Artist Talk Wong Ping 黃炳

Wong Ping graced us with his return to the exhibition at the Kunsthalle Basel last Sunday for an artist talk, just one week before the exceptional show closes. The show, which was also his first institutional solo show, attracted a very diverse demographic, even schools and kids with their parents came to see the colourful and humorous animations and installations of the Hong Kong artist.
I took notes of the talk of Wong Ping and Elena Filipovic, the direct of the Kunsthalle.

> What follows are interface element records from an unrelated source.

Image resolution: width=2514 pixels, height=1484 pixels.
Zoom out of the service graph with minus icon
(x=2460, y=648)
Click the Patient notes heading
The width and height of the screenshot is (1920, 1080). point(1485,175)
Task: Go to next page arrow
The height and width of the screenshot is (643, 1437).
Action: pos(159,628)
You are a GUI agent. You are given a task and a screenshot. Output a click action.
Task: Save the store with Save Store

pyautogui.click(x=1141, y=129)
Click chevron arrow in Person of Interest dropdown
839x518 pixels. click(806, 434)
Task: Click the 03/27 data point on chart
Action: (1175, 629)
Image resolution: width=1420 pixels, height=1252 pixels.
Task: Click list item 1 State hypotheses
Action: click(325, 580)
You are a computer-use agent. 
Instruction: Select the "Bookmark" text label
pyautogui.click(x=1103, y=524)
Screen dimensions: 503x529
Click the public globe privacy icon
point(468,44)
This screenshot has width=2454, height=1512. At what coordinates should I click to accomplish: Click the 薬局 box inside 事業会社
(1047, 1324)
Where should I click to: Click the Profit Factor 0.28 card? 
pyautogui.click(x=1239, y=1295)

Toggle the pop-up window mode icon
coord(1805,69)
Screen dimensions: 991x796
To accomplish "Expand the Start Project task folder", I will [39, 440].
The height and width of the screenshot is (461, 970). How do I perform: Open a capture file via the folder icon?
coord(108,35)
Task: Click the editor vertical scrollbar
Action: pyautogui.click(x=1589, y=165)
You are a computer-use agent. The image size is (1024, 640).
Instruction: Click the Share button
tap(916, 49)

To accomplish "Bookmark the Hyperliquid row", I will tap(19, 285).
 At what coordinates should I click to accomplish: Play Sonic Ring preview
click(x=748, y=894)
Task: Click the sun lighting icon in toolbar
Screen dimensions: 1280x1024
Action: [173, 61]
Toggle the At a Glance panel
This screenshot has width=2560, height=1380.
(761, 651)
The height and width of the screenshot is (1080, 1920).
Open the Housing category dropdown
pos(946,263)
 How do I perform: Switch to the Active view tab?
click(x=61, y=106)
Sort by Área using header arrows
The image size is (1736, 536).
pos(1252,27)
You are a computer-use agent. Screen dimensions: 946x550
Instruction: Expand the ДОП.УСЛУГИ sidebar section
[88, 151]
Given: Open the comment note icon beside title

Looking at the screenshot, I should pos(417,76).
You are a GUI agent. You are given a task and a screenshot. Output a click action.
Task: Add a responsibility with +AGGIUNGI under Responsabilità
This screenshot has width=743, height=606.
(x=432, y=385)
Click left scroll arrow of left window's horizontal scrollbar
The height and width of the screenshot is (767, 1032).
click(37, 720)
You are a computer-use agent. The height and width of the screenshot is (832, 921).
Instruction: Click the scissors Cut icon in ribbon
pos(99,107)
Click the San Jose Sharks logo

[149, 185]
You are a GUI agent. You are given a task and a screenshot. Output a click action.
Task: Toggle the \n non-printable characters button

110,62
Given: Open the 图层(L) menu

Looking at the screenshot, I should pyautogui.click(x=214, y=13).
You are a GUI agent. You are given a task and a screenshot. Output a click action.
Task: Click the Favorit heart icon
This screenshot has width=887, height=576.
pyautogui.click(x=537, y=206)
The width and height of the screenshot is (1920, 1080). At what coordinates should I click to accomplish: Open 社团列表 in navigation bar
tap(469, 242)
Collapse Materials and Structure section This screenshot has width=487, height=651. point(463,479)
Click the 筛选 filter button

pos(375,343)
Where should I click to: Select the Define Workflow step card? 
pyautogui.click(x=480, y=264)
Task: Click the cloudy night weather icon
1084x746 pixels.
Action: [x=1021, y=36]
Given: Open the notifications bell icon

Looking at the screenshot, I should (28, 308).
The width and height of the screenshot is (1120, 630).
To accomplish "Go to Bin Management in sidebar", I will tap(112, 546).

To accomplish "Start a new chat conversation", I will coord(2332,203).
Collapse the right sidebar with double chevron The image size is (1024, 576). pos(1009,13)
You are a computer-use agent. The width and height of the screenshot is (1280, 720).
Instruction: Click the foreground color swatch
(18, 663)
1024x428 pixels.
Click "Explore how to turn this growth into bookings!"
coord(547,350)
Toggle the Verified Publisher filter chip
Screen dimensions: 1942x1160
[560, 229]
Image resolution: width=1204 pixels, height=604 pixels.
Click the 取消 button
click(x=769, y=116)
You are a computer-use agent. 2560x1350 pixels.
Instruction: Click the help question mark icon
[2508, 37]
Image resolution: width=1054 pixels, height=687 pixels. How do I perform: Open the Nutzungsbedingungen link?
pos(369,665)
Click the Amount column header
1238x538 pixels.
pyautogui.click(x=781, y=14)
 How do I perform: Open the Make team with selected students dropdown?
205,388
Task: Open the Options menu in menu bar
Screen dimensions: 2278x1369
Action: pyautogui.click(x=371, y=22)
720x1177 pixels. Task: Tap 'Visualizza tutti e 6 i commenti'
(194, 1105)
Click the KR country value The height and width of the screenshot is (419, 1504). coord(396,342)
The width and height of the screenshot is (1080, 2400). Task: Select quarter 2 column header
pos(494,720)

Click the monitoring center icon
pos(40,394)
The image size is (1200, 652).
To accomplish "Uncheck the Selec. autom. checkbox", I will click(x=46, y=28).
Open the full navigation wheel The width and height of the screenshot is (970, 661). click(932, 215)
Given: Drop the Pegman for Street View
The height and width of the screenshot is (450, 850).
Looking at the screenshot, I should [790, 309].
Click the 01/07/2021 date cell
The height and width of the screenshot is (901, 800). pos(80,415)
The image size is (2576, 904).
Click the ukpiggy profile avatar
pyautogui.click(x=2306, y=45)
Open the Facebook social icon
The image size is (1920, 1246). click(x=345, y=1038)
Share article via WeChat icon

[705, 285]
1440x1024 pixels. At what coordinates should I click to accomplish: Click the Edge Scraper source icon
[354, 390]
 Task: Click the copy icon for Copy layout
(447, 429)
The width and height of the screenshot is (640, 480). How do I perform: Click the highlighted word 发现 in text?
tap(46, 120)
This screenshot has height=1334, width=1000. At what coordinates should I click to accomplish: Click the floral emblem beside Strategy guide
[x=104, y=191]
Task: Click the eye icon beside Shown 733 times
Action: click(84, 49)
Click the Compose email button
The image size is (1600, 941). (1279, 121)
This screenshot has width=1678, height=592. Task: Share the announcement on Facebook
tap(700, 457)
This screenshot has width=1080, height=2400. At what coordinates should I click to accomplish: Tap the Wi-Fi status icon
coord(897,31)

“Wong Ping’s Animation Lab” consists of two departments: the writing department and the visual department. Both are manned by only Wong himself. He produces every part of the work in a very intense production period: he starts with writing the story, then animates and records the voiceover, often with headphones under his bed cover. He mostly enjoys the thinking and writing part, as the animation is hard work. Outsourcing the tiring part was quickly not deemed suitable, as the result turned out too smooth and “too good for me, but I still needed to pay”. As much as it means suffering, walking through the endless process allows Wong to take many crucial decisions on the way, and gives him the freedom to include certain accidents as part of the work.

Wong Ping on his artistic language, people’s perception of him and on prejudice against artists
“Sex is not the subject, it’s just the language”. As Wong started animating, he simply had fun with the animated bodies having sex, he didn’t expect that there would be an issue for people, as sex is already everywhere. Just like the famous film director Wong Kar-Wai’s artistic language of choice is love stories, he doesn’t only talk about love, but about life in general. In the exact same way, Wong talks about life by using the artistic language of “sex”.
Has making sexually explicit animations, telling outspoken stories, and publishing them on the internet, changed Wong Ping’s social life?
As he says, people now expect him to be a weird and twisted person but do get disappointed. He can put all his evil thoughts (the perverted revenge fantasies in “Jungle of Desire”) and secrets in the animations, for no one will ever know what is real and what is made up. People will laugh at the animations, and no matter how dark the story behind is, people will never take it seriously.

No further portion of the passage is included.